Nessa perspectiva, faz-se necessário, o estímulo ao desenvolvimento de valores de acordo com (SANTOS e SCHNETZLER, 1997). Complementando essa ideia, Santos (2007a), diz que esses valores devem vir vinculados

aos interesses coletivos, como solidariedade, fraternidade, consciência do compromisso social, reciprocidade, respeito ao próximo e generosidade. Eles estão relacionados às necessidades humanas e deveriam ser vistos como não subordinados aos valores econômicos. (SANTOS, 2007, p. 480).

Em seus trabalhos, o professor Attico Chassot usa a terminologia alfabetização científica para tratar da necessidade da população em geral de conhecer, utilizar e comunicar às outras pessoas os conceitos de Ciência presentes na vida cotidiana, percebendo assim as relações entre ciência e sociedade. Por intermédio da alfabetização científica, os cidadãos teriam a possibilidade de participar democraticamente da vida social a partir do posicionamento crítico em decisões a serem tomadas sobre os assuntos relacionados com C&T.

Apesar de outros autores, como Chassot, adotarem a terminologia alfabetização científica (SASSERON e CARVALHO, 2011), Santos (2007), que admite o termo alfabetização como sinônimo de letramento, justifica o seu posicionamento de manter a terminologia letramento para destacar a necessidade de desenvolver uma educação científica focalizada na formação da cidadania. Nesse sentido, no presente trabalho também se utiliza o termo letramento científico defendido por Santos (2007a). Por não haver grandes discrepâncias com relação ao significado, optou-se por manter as duas denominações, já que ambas derivam do termo disseminado na literatura inglesa “scientific literacy” que pode ser traduzido para a língua portuguesa como alfabetização ou letramento científico.

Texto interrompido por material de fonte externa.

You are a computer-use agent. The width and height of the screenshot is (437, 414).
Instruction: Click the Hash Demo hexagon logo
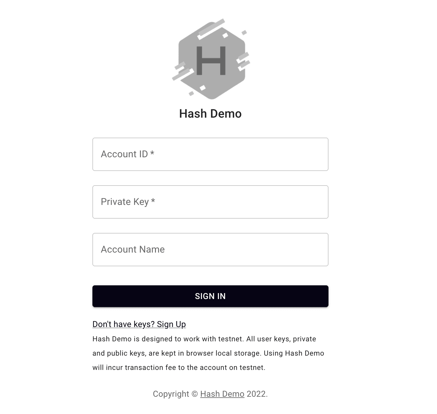(x=211, y=59)
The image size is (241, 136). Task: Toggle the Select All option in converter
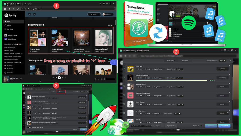tap(201, 126)
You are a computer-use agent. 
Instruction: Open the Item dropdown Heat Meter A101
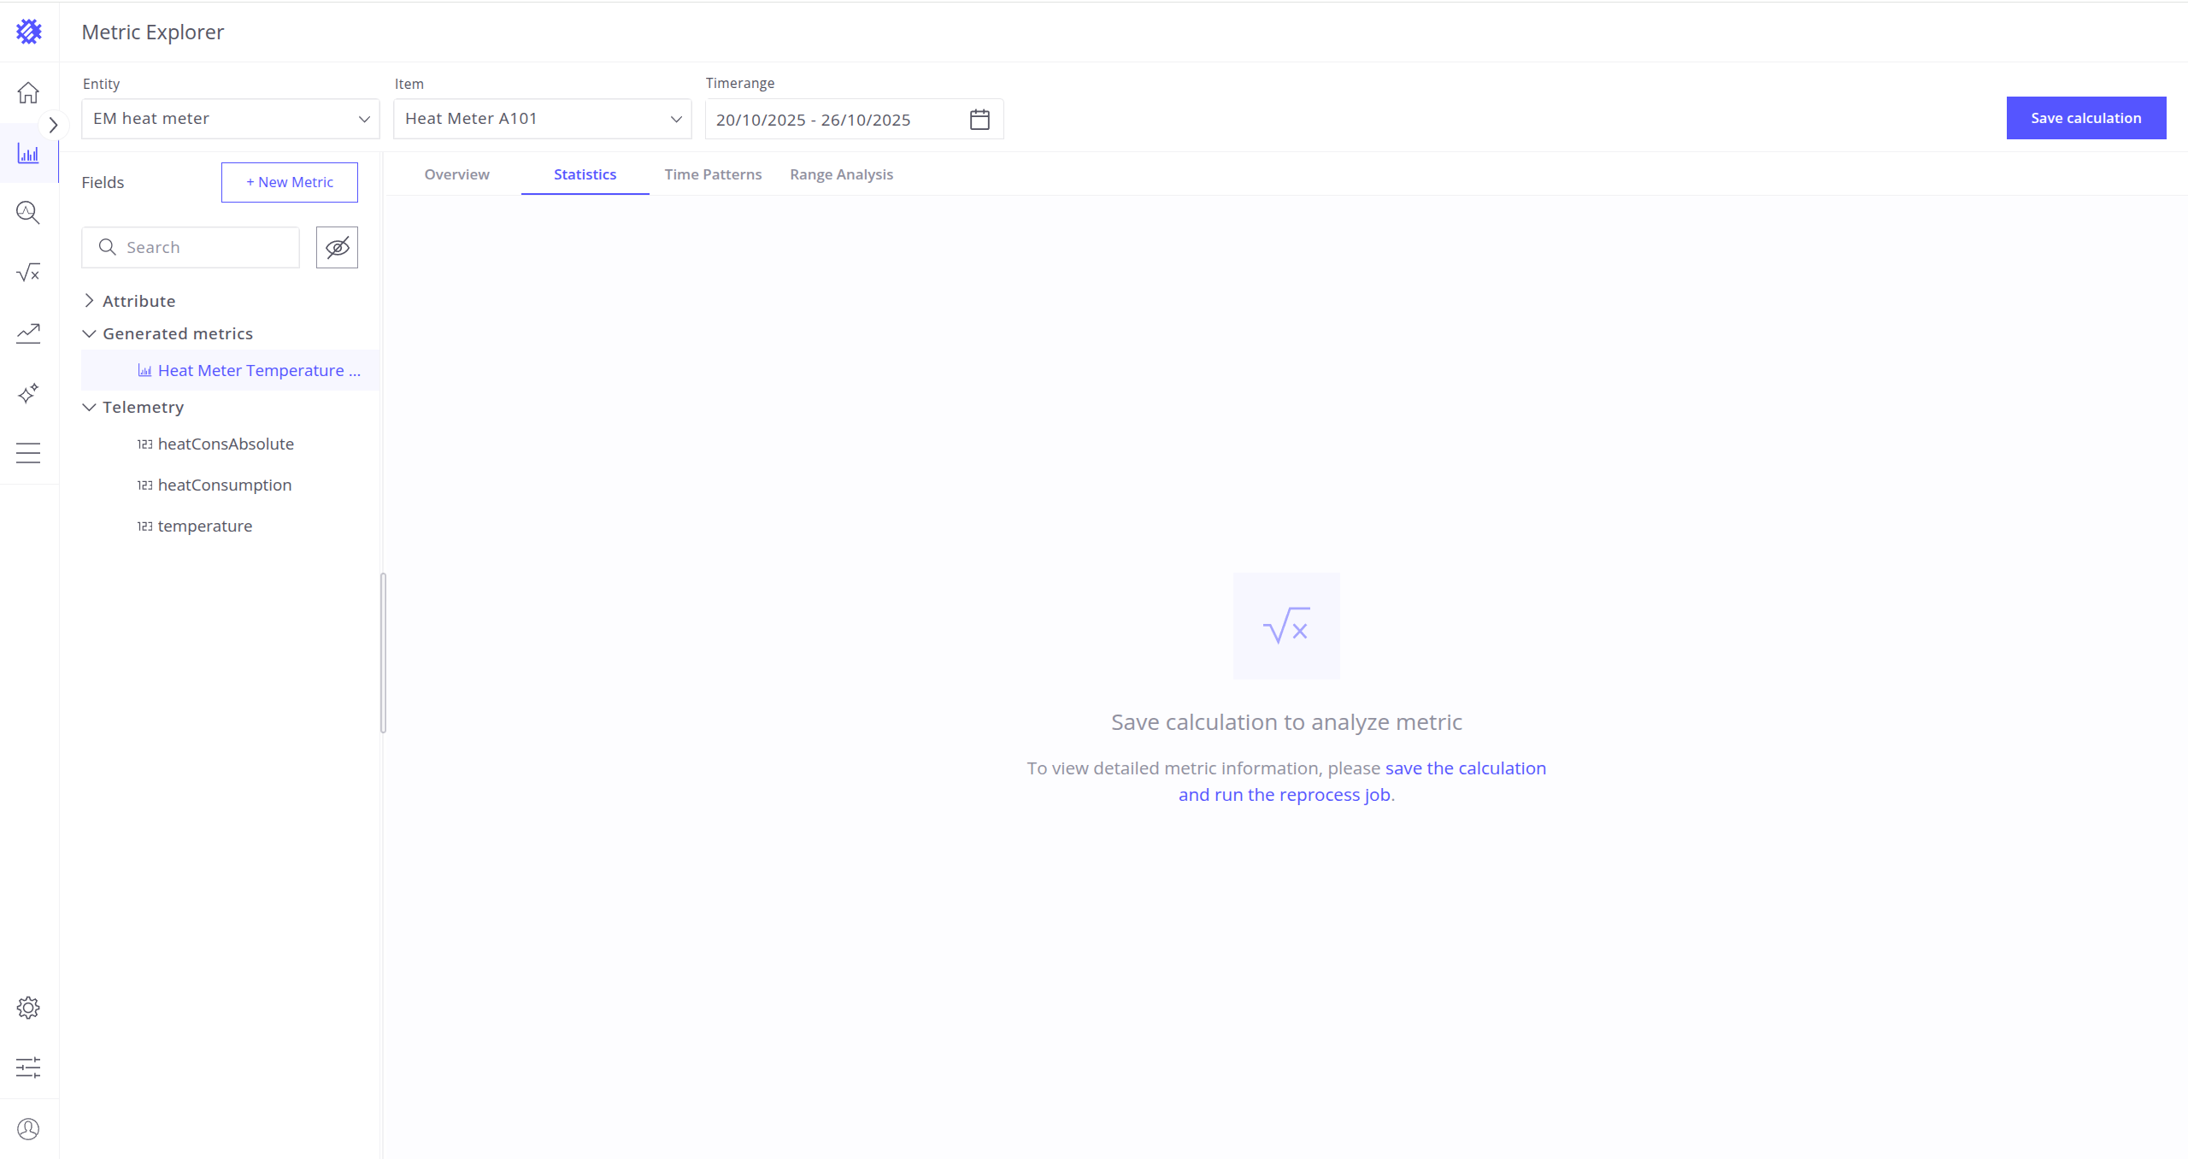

O letramento científico se faz necessário para não se permitir que ideologias antidemocráticas ditem os rumos e os objetivos do uso da C&T. Neste sentido, questões sociais e culturais são indissociáveis nesse processo. Nessa empreitada, o ensino com enfoque na Educação CTS se configura como uma possibilidade de proporcionar uma alfabetização científica. Isso se dá, no sentido de levar à população a refletir sobre as relações inerentes a essa tríade, levando as pessoas letradas cientificamente a tomar decisões com diferentes níveis de complexidade, sendo esse o ponto central das discussões no âmbito do movimento CTS. (ACEVEDO, VÁZQUEZ e MANASSERO, 2003).

Assim, o movimento CTS tem um importante papel na busca do rompimento com noções equivocadas que a maioria da população carrega com relação à C&T. Por meio de práticas de educação CTS pode-se apresentar a ciência como algo presente em nosso cotidiano, além das suas implicações sociais, econômicas, políticas e culturais, culminando com uma educação científica que garanta uma formação para a cidadania.